In 1979, she played the role of First Lady Florence Harding in the TV mini-series, Backstairs at the White House. She was a regular on the ABC soap opera Loving, appearing first in 1986 in the role of Lydia Woodhouse and again as Isabelle Dwyer Alden #2 from 1991 to 1992.
She last appeared in the CBS television series Promised Land (1996–1999).
Marriages: 5 (2 to actors)
Holm’s first marriage was at age 19 to Ralph Nelson in 1936. The marriage ended in 1939. Their son, Internet pioneer and sociologist Ted Nelson (born 1937), was raised by his maternal grandparents.
Holm married Francis Emerson Harding Davies, an English auditor, on January 7, 1940. The marriage was dissolved in May 1945.
From 1946 to 1952, Holm was married to airline public relations executive A. Schuyler Dunning, with whom she had a second son, businessman Daniel Dunning.
In 1961, Holm married actor Wesley Addy, and the marriage lasted until his death in 1996.
On April 29, 2004, her 87th birthday, Holm married opera singer Frank Basile, who was 41 years old.
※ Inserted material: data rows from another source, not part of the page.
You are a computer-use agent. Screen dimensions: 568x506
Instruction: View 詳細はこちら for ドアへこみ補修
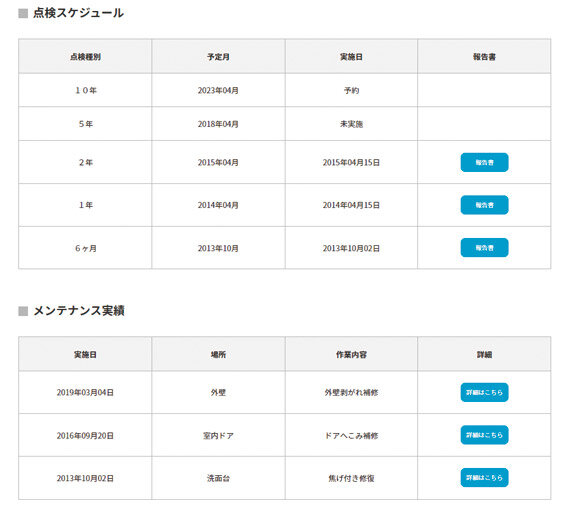(484, 435)
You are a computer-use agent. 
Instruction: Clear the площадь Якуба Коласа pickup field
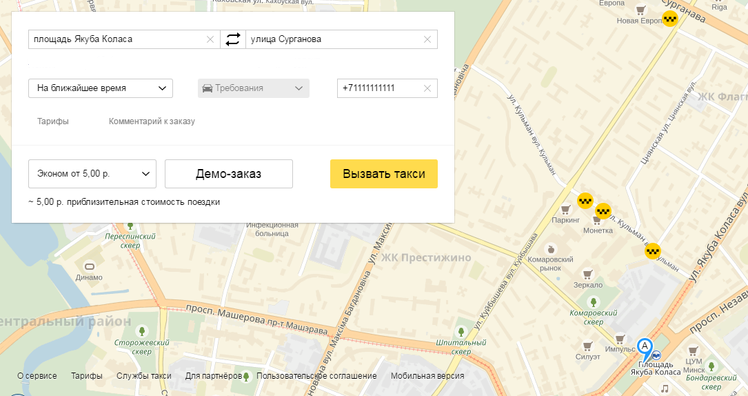pyautogui.click(x=210, y=40)
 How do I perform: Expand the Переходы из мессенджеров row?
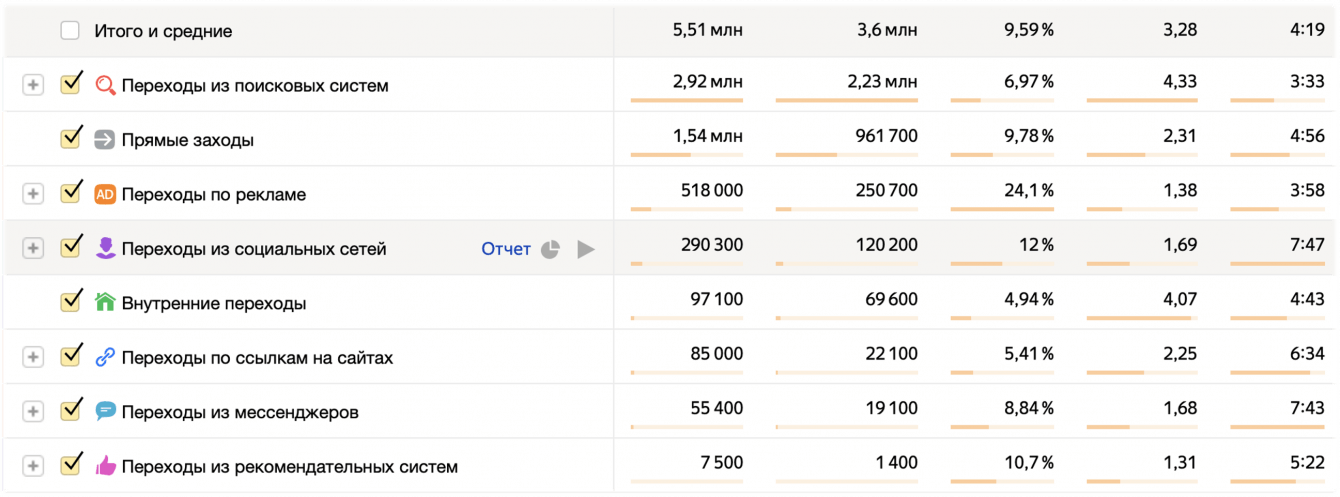point(33,411)
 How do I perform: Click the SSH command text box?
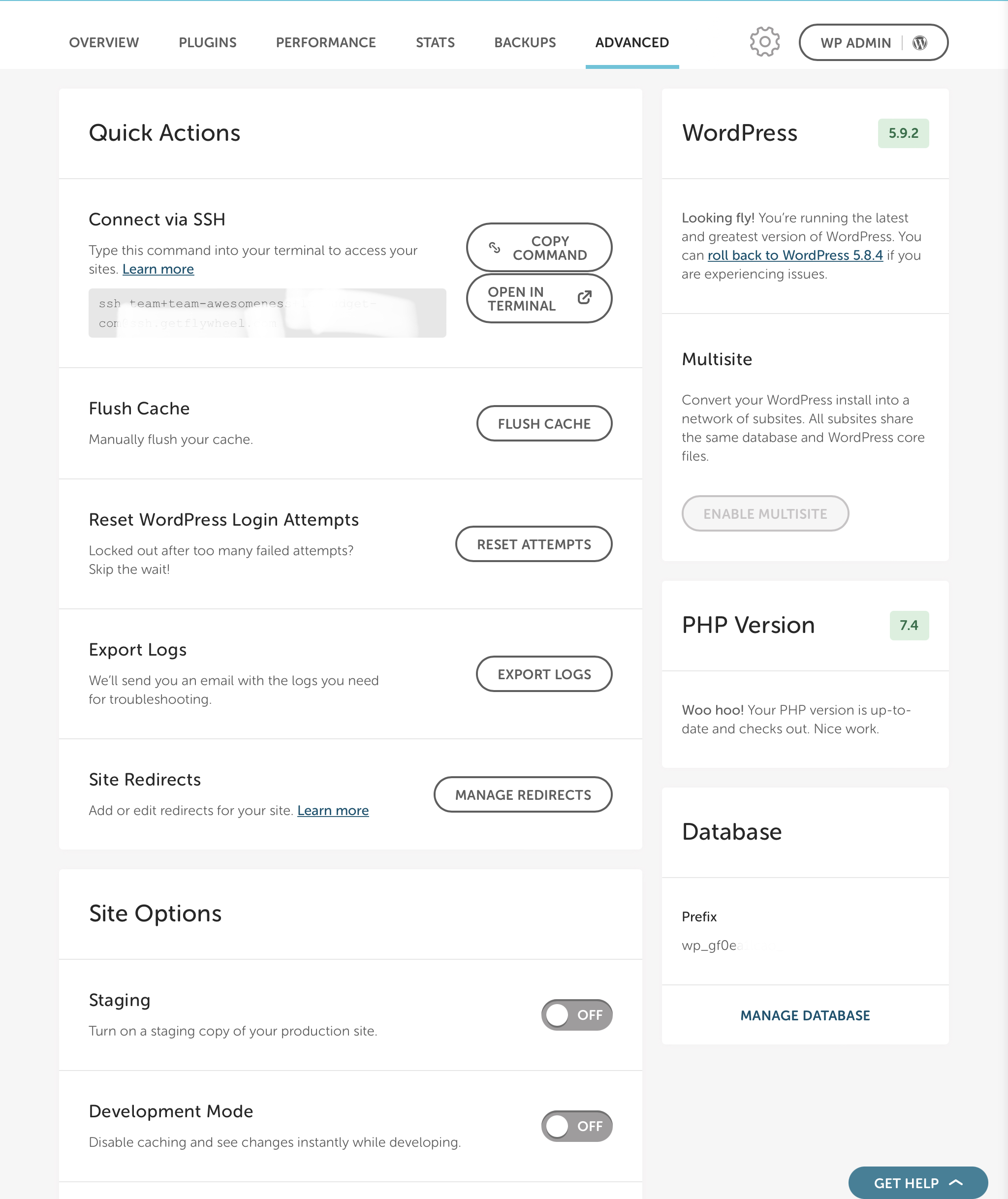[x=267, y=313]
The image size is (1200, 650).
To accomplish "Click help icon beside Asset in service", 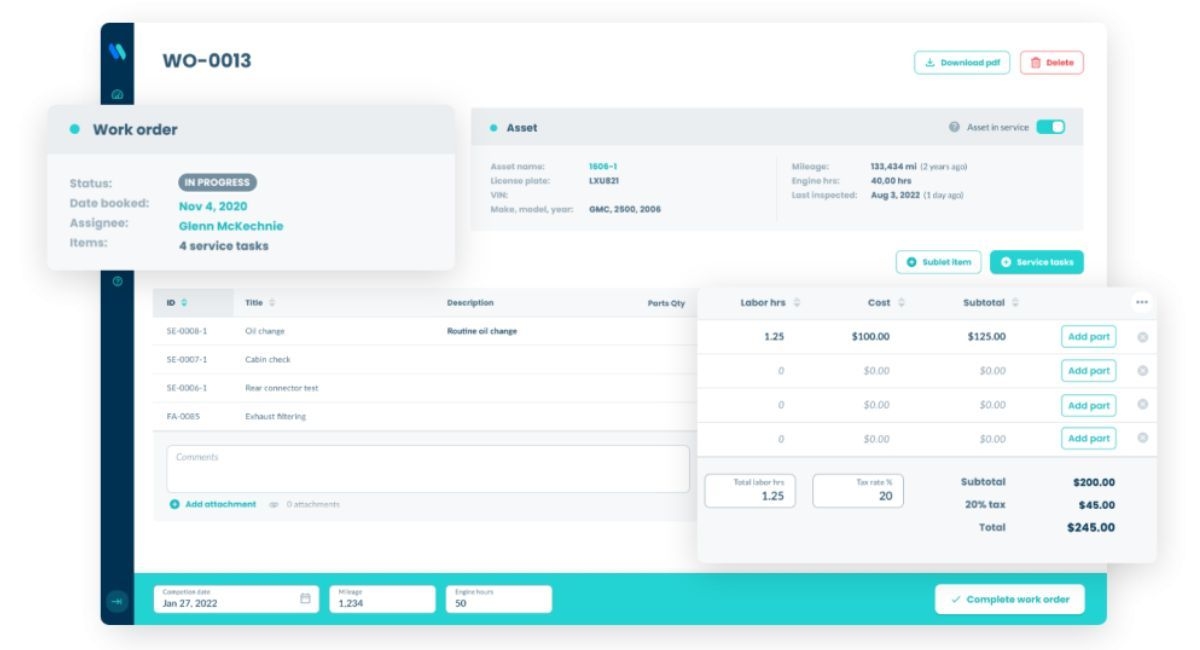I will click(x=954, y=128).
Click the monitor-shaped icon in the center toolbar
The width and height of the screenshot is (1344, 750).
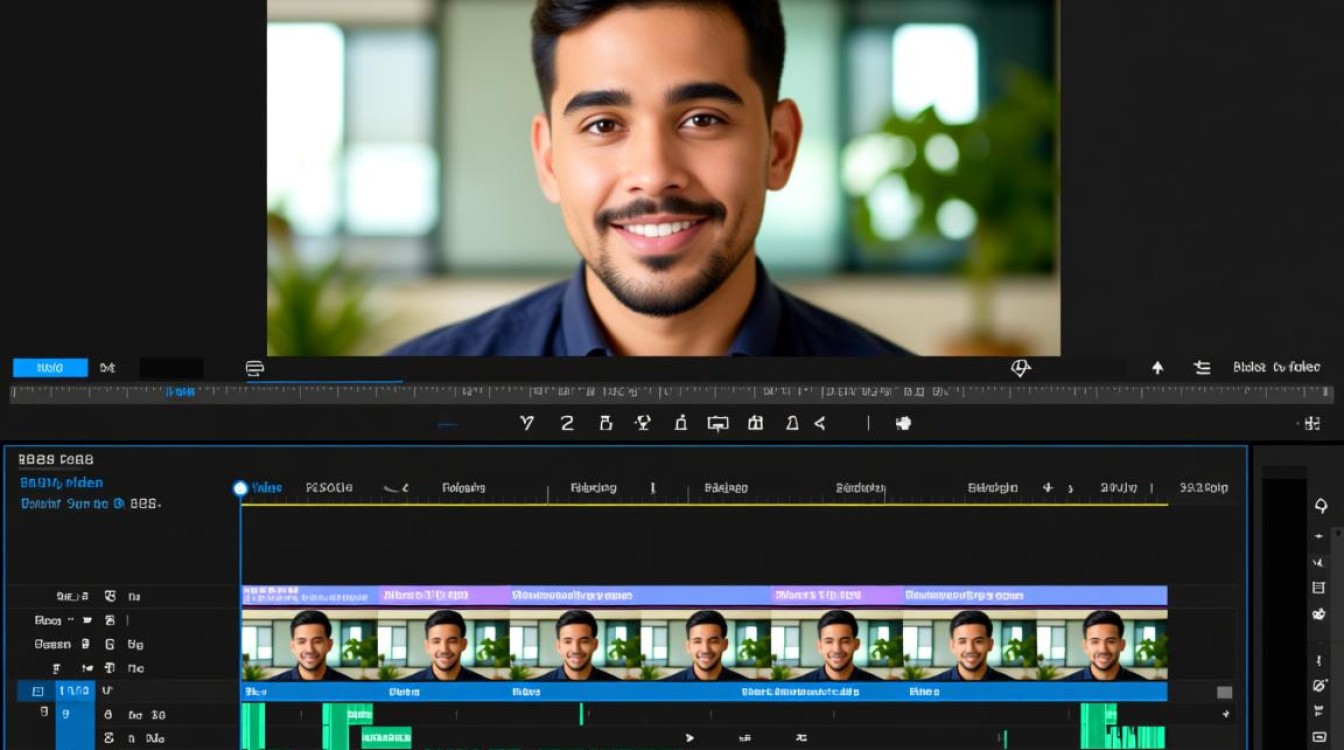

According to Basile, Holm had been treated for memory loss since 2002, suffered skin cancer, bleeding ulcers and a collapsed lung, and had hip replacements and pacemakers. In June 2012, Holm was admitted to New York’s Roosevelt Hospital with dehydration, where she suffered a heart attack on July 13, 2012; she died two days later at her Central Park West apartment, aged 95.